# START OF RECORD EXCERPTS

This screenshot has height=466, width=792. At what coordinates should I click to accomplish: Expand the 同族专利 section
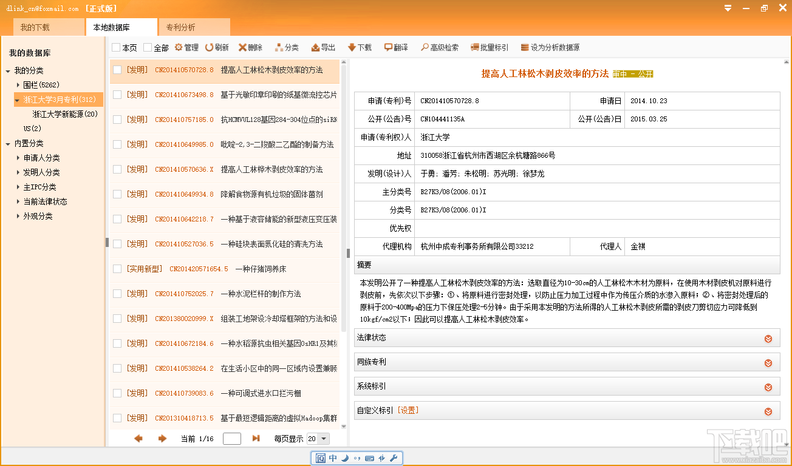point(768,362)
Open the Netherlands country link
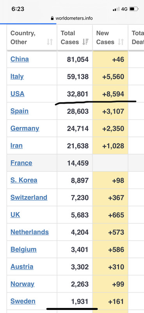Image resolution: width=144 pixels, height=313 pixels. pos(30,232)
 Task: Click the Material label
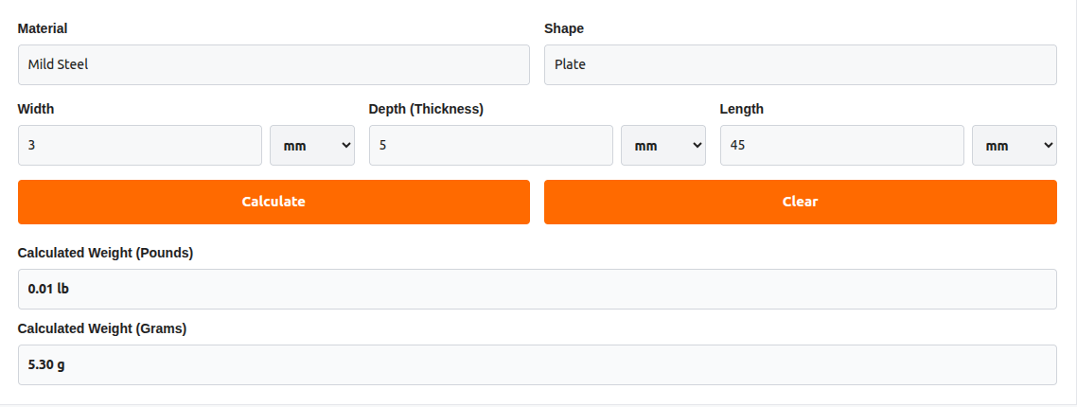point(43,28)
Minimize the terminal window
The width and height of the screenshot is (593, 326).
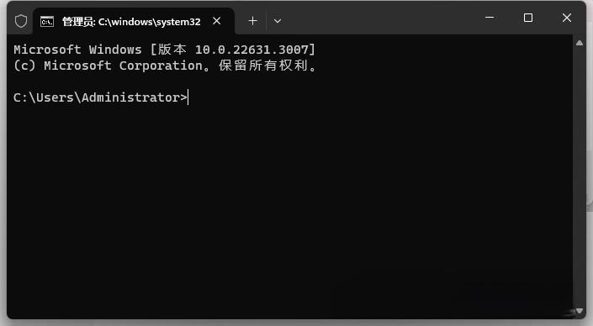490,18
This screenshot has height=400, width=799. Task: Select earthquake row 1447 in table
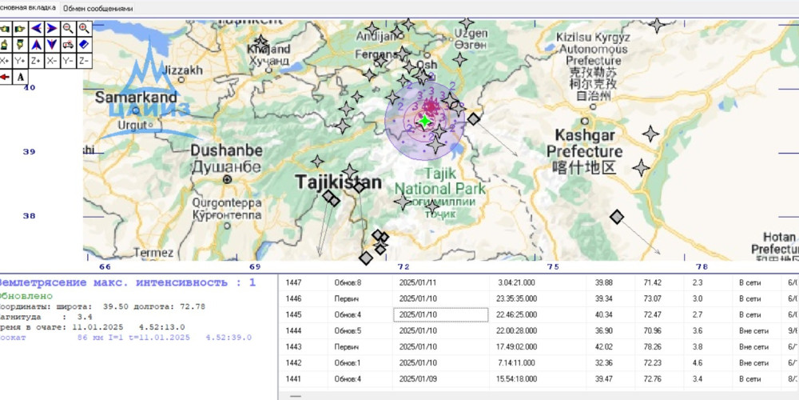coord(539,282)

# END OF RECORD EXCERPTS

» STATED PROBLEM
Retype the data above line for line, with no changes, and leave out the pictures.

» FULL OUTPUT
This screenshot has height=466, width=792. At what coordinates should I click to accomplish: Expand the 同族专利 section
point(768,362)
Open the Netherlands country link
Image resolution: width=144 pixels, height=313 pixels. pos(30,232)
 Task: Click the Material label
point(43,28)
Minimize the terminal window
The width and height of the screenshot is (593, 326).
490,18
This screenshot has height=400, width=799. Task: Select earthquake row 1447 in table
coord(539,282)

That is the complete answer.